For the last week, city officials, organizers and media outlets alike said concerns stemmed from the violence after Oscar Grant’s funeral last year. But last year’s outrage didn’t result in days of rioting. It didn’t turn the city upside down. It didn’t result in murders of innocent people. It was broken storefront windows, trash bins on fires, rocks thrown at police. It was painful, yes, but as Dori J. Maynard wrote at the time: "To me a riot is a city come to a standstill. It’s big and it’s terrifying, not only to the people who are there, but to most of the people who live in the city, if not the rest of the country."

What created the anticipation for a big riot last night probably had more to do with the haunting memories of Los Angeles after the Rodney King verdict and Detroit and Newark more than 40 years ago. Those images from the past of black and brown people—hurt, enraged, striking out— are still alive today, slipping into the backdrop of every new case of police violence. So the moment a trash bin is set on fire in Oakland, the unspoken warning call goes out: Los Angeles, Detroit, Newark, riots! And with it the memory of dead bodies, of police in riot gear, of shattered glass and cities.

The memories remain fresh in our collective consciousness because the reality has not budged, let alone changed. This remains a country where black men are still dying, unarmed, face down, at the hands of police, and where we all know that communities have very little recourse.

With those memories and reality so firmly etched into the national conscious, it becomes impossible to predict with any accuracy what will happen when a verdict comes down in a case of a cop killing a black man. The past informs too much of what we expect.

Last night didn’t turn out to be LA in 1992 or ’65. It was Oakland in 2010, which is to say not a riot but a mixed reaction coupled with nighttime looting and hundreds of armed police officers prepared for LA ’92.

On the corner of 14th Street and Broadway, near city hall, last night, community advocates set up a microphone and speakers around 6 pm. The young and old called for peace, criticized the government and remembered Grant. An hour later, lounge music was played, leading a colleague to smile and note, "It’s almost relaxing." Mark Curry, the actor from the show "Hanging’ with Mr. Cooper," was spotted in the crowd and posed for pictures.

Two blocks away, a smaller group of people were in front of police cars, yelling at the officers.

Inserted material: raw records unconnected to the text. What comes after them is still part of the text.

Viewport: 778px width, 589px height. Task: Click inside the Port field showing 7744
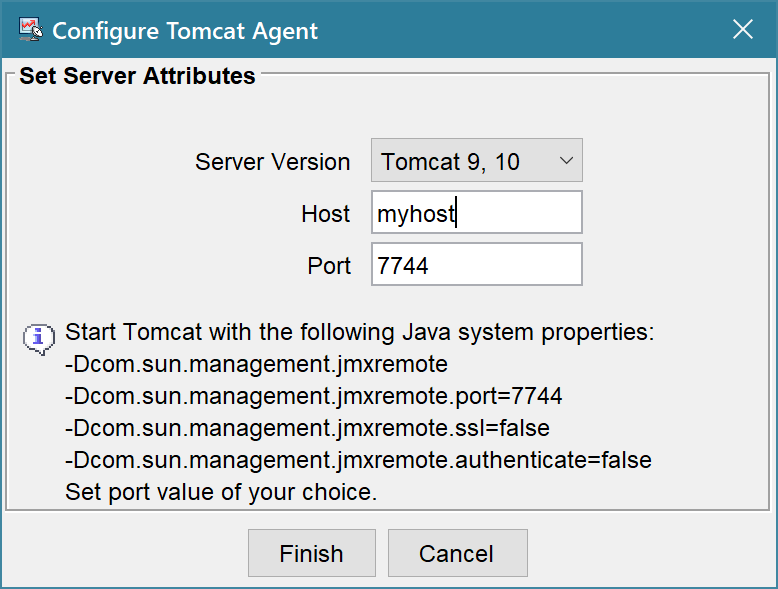(x=477, y=264)
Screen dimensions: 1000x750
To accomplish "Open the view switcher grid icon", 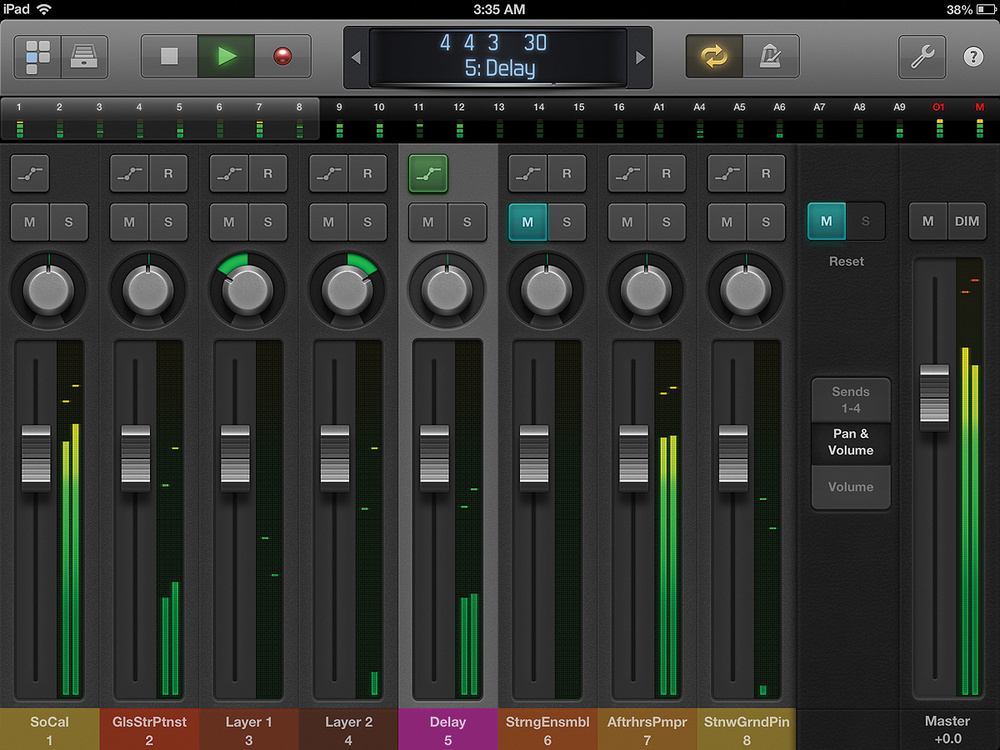I will (38, 57).
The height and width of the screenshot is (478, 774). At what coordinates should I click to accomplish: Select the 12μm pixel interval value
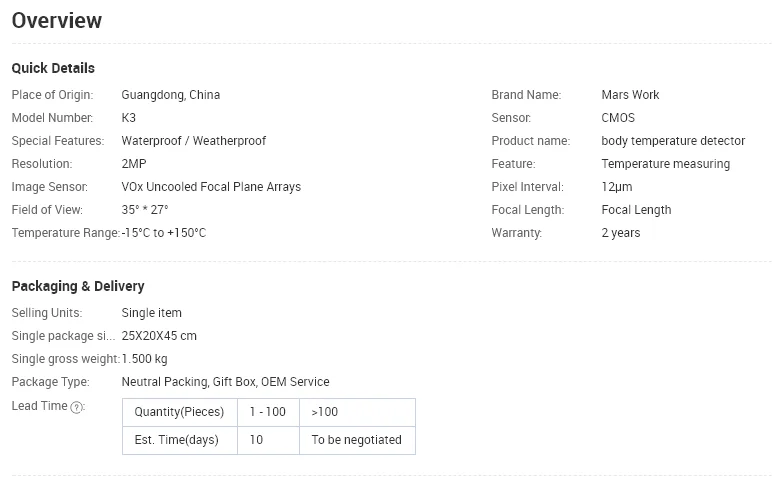point(616,187)
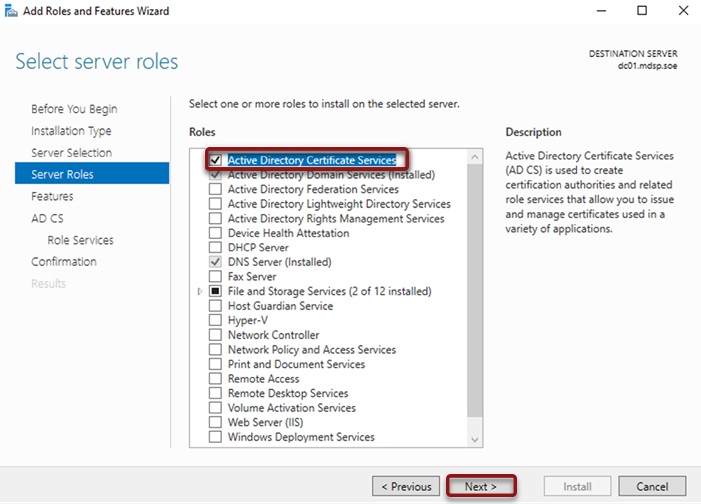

Lines of police officers stood in riot gear, guns in hands. One officer had his gun raised and pointed at the group. A man showed up with a speaker on this bike playing the song "F- -k da police" and people began rapping along and dancing. A boy, who didn’t look older than 9, banged his skateboard against a newspaper vending machine.

The riot that had been so expected didn’t happen with either of those groups. What came was looting and vandalism later as night began to fall and most people had gone home. The "looters" — as a local news station called them— made their way up Broadway running away from cops, breaking glass, and taking the opportunity to pick up jewelry and hair weaves. What they most wanted perhaps was justice of the economic variety. By 10:30 pm last night, a man had already been arrested in another town for selling Air Jordans with the price tags from Foot Locker.

Today, police said about 83 people had been arrested, though it’s not clear how many of those were for looting and vandalism rather than just not leaving the scene, which was the cause of at least 25 arrests. A news outlet reported that 75 percent of those arrested weren’t from Oakland.

But it’s hard to let go of the past. Hard to let go of the big riot idea.

So city officials praised their officers last night for showing restraint in the face of the riot that never happened and Oakland residents for not rioting. Media outlets have called it a riot and warned that Oakland might erupt again when Johannes Mehserle, the transit cop who killed Grant, is sentenced next month.

If last night is any indication, it’ll be another big riot that doesn’t happen.